(Entries from a dataset)
● ● ● ● ● ● ●

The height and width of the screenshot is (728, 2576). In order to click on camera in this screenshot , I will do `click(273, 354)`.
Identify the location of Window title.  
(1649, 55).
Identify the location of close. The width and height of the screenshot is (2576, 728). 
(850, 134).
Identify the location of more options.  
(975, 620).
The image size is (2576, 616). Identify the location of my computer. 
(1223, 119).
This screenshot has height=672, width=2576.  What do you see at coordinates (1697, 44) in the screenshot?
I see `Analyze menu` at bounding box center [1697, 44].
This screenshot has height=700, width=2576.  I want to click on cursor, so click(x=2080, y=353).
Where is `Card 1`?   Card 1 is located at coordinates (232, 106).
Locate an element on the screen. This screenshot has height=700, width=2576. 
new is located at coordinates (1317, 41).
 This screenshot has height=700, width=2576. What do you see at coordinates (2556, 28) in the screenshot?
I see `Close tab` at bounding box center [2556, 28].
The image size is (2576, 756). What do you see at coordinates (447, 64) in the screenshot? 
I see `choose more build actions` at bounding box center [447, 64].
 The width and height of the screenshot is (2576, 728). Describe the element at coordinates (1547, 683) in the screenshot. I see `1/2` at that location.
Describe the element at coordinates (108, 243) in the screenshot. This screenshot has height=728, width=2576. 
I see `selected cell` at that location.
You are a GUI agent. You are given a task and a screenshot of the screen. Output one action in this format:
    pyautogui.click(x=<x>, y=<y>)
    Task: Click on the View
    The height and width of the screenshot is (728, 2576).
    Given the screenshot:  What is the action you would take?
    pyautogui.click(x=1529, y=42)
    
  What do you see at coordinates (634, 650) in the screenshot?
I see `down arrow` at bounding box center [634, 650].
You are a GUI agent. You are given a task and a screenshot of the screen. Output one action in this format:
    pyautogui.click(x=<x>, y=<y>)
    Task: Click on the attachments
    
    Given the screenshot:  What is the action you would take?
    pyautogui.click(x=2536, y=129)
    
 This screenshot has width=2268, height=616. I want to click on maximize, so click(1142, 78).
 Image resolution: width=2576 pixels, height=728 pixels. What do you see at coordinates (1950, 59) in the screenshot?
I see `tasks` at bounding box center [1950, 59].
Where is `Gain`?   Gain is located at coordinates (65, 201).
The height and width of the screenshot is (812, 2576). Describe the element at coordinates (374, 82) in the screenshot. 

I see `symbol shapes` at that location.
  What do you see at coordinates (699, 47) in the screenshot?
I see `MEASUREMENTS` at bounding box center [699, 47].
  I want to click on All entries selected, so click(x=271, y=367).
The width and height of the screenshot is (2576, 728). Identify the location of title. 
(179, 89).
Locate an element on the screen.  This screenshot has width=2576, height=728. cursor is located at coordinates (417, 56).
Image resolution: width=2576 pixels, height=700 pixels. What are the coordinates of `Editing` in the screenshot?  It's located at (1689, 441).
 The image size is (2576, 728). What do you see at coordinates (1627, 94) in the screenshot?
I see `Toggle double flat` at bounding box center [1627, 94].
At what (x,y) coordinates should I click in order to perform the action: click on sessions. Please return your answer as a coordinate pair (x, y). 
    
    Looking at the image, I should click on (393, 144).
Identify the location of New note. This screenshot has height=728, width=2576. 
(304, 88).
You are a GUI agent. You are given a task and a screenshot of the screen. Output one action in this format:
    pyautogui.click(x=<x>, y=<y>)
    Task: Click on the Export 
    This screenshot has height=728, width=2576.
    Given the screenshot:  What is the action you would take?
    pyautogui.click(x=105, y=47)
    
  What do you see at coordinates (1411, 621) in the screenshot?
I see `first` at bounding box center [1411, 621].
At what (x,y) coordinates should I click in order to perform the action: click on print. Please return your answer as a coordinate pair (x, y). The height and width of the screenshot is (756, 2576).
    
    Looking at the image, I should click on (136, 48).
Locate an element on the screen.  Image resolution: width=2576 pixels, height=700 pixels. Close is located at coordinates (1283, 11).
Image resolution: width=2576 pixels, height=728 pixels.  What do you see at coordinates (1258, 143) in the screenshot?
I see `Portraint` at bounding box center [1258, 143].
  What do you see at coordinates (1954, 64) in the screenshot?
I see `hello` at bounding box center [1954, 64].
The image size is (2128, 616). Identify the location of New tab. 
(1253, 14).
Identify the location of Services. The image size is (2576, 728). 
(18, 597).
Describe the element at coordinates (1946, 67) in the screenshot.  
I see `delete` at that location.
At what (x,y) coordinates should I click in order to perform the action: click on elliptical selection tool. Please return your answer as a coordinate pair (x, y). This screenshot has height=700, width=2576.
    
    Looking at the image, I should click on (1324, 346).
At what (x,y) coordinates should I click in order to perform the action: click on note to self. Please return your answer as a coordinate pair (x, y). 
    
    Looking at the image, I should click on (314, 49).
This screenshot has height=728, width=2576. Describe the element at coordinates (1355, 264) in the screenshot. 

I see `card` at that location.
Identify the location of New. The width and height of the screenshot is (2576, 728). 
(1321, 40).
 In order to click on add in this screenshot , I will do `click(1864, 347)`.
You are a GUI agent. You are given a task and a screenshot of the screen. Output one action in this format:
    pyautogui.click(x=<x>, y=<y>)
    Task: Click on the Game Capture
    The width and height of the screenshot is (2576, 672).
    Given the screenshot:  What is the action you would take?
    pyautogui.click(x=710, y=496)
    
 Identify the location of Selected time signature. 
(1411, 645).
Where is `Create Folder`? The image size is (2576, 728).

● ● ● ● ● ● ●

Task directions.
Render every line of the listing above as a Markdown table with two columns, "Row" for a sequential row number and "Line" for the text of that line, omitting blank lines.

Exercise response.
| Row | Line |
|---|---|
| 1 | The height and width of the screenshot is (728, 2576). In order to click on camera in this screenshot , I will do `click(273, 354)`. |
| 2 | Identify the location of Window title.   |
| 3 | (1649, 55). |
| 4 | Identify the location of close. The width and height of the screenshot is (2576, 728).  |
| 5 | (850, 134). |
| 6 | Identify the location of more options.   |
| 7 | (975, 620). |
| 8 | The image size is (2576, 616). Identify the location of my computer.  |
| 9 | (1223, 119). |
| 10 | This screenshot has height=672, width=2576.  What do you see at coordinates (1697, 44) in the screenshot? |
| 11 | I see `Analyze menu` at bounding box center [1697, 44]. |
| 12 | This screenshot has height=700, width=2576.  I want to click on cursor, so click(x=2080, y=353). |
| 13 | Where is `Card 1`?   Card 1 is located at coordinates (232, 106). |
| 14 | Locate an element on the screen. This screenshot has height=700, width=2576.  |
| 15 | new is located at coordinates (1317, 41). |
| 16 |  This screenshot has height=700, width=2576. What do you see at coordinates (2556, 28) in the screenshot? |
| 17 | I see `Close tab` at bounding box center [2556, 28]. |
| 18 | The image size is (2576, 756). What do you see at coordinates (447, 64) in the screenshot?  |
| 19 | I see `choose more build actions` at bounding box center [447, 64]. |
| 20 |  The width and height of the screenshot is (2576, 728). Describe the element at coordinates (1547, 683) in the screenshot. I see `1/2` at that location. |
| 21 | Describe the element at coordinates (108, 243) in the screenshot. This screenshot has height=728, width=2576.  |
| 22 | I see `selected cell` at that location. |
| 23 | You are a GUI agent. You are given a task and a screenshot of the screen. Output one action in this format: |
| 24 |     pyautogui.click(x=<x>, y=<y>) |
| 25 |     Task: Click on the View |
| 26 |     The height and width of the screenshot is (728, 2576). |
| 27 |     Given the screenshot:  What is the action you would take? |
| 28 |     pyautogui.click(x=1529, y=42) |
| 29 |   What do you see at coordinates (634, 650) in the screenshot? |
| 30 | I see `down arrow` at bounding box center [634, 650]. |
| 31 | You are a GUI agent. You are given a task and a screenshot of the screen. Output one action in this format: |
| 32 |     pyautogui.click(x=<x>, y=<y>) |
| 33 |     Task: Click on the attachments |
| 34 |     Given the screenshot:  What is the action you would take? |
| 35 |     pyautogui.click(x=2536, y=129) |
| 36 |  This screenshot has width=2268, height=616. I want to click on maximize, so click(1142, 78). |
| 37 |  Image resolution: width=2576 pixels, height=728 pixels. What do you see at coordinates (1950, 59) in the screenshot? |
| 38 | I see `tasks` at bounding box center [1950, 59]. |
| 39 | Where is `Gain`?   Gain is located at coordinates (65, 201). |
| 40 | The height and width of the screenshot is (812, 2576). Describe the element at coordinates (374, 82) in the screenshot.  |
| 41 | I see `symbol shapes` at that location. |
| 42 |   What do you see at coordinates (699, 47) in the screenshot? |
| 43 | I see `MEASUREMENTS` at bounding box center [699, 47]. |
| 44 |   I want to click on All entries selected, so click(x=271, y=367). |
| 45 | The width and height of the screenshot is (2576, 728). Identify the location of title.  |
| 46 | (179, 89). |
| 47 | Locate an element on the screen.  This screenshot has width=2576, height=728. cursor is located at coordinates (417, 56). |
| 48 | Image resolution: width=2576 pixels, height=700 pixels. What are the coordinates of `Editing` in the screenshot?  It's located at (1689, 441). |
| 49 |  The image size is (2576, 728). What do you see at coordinates (1627, 94) in the screenshot? |
| 50 | I see `Toggle double flat` at bounding box center [1627, 94]. |
| 51 | At what (x,y) coordinates should I click in order to perform the action: click on sessions. Please return your answer as a coordinate pair (x, y).  |
| 52 |     Looking at the image, I should click on (393, 144). |
| 53 | Identify the location of New note. This screenshot has height=728, width=2576.  |
| 54 | (304, 88). |
| 55 | You are a GUI agent. You are given a task and a screenshot of the screen. Output one action in this format: |
| 56 |     pyautogui.click(x=<x>, y=<y>) |
| 57 |     Task: Click on the Export  |
| 58 |     This screenshot has height=728, width=2576. |
| 59 |     Given the screenshot:  What is the action you would take? |
| 60 |     pyautogui.click(x=105, y=47) |
| 61 |   What do you see at coordinates (1411, 621) in the screenshot? |
| 62 | I see `first` at bounding box center [1411, 621]. |
| 63 | At what (x,y) coordinates should I click in order to perform the action: click on print. Please return your answer as a coordinate pair (x, y). The height and width of the screenshot is (756, 2576). |
| 64 |     Looking at the image, I should click on (136, 48). |
| 65 | Locate an element on the screen.  Image resolution: width=2576 pixels, height=700 pixels. Close is located at coordinates (1283, 11). |
| 66 | Image resolution: width=2576 pixels, height=728 pixels.  What do you see at coordinates (1258, 143) in the screenshot? |
| 67 | I see `Portraint` at bounding box center [1258, 143]. |
| 68 |   What do you see at coordinates (1954, 64) in the screenshot? |
| 69 | I see `hello` at bounding box center [1954, 64]. |
| 70 | The image size is (2128, 616). Identify the location of New tab.  |
| 71 | (1253, 14). |
| 72 | Identify the location of Services. The image size is (2576, 728).  |
| 73 | (18, 597). |
| 74 | Describe the element at coordinates (1946, 67) in the screenshot.   |
| 75 | I see `delete` at that location. |
| 76 | At what (x,y) coordinates should I click in order to perform the action: click on elliptical selection tool. Please return your answer as a coordinate pair (x, y). This screenshot has height=700, width=2576. |
| 77 |     Looking at the image, I should click on (1324, 346). |
| 78 | At what (x,y) coordinates should I click in order to perform the action: click on note to self. Please return your answer as a coordinate pair (x, y).  |
| 79 |     Looking at the image, I should click on (314, 49). |
| 80 | This screenshot has height=728, width=2576. Describe the element at coordinates (1355, 264) in the screenshot.  |
| 81 | I see `card` at that location. |
| 82 | Identify the location of New. The width and height of the screenshot is (2576, 728).  |
| 83 | (1321, 40). |
| 84 |  In order to click on add in this screenshot , I will do `click(1864, 347)`. |
| 85 | You are a GUI agent. You are given a task and a screenshot of the screen. Output one action in this format: |
| 86 |     pyautogui.click(x=<x>, y=<y>) |
| 87 |     Task: Click on the Game Capture |
| 88 |     The width and height of the screenshot is (2576, 672). |
| 89 |     Given the screenshot:  What is the action you would take? |
| 90 |     pyautogui.click(x=710, y=496) |
| 91 |  Identify the location of Selected time signature.  |
| 92 | (1411, 645). |
| 93 | Where is `Create Folder`? The image size is (2576, 728). |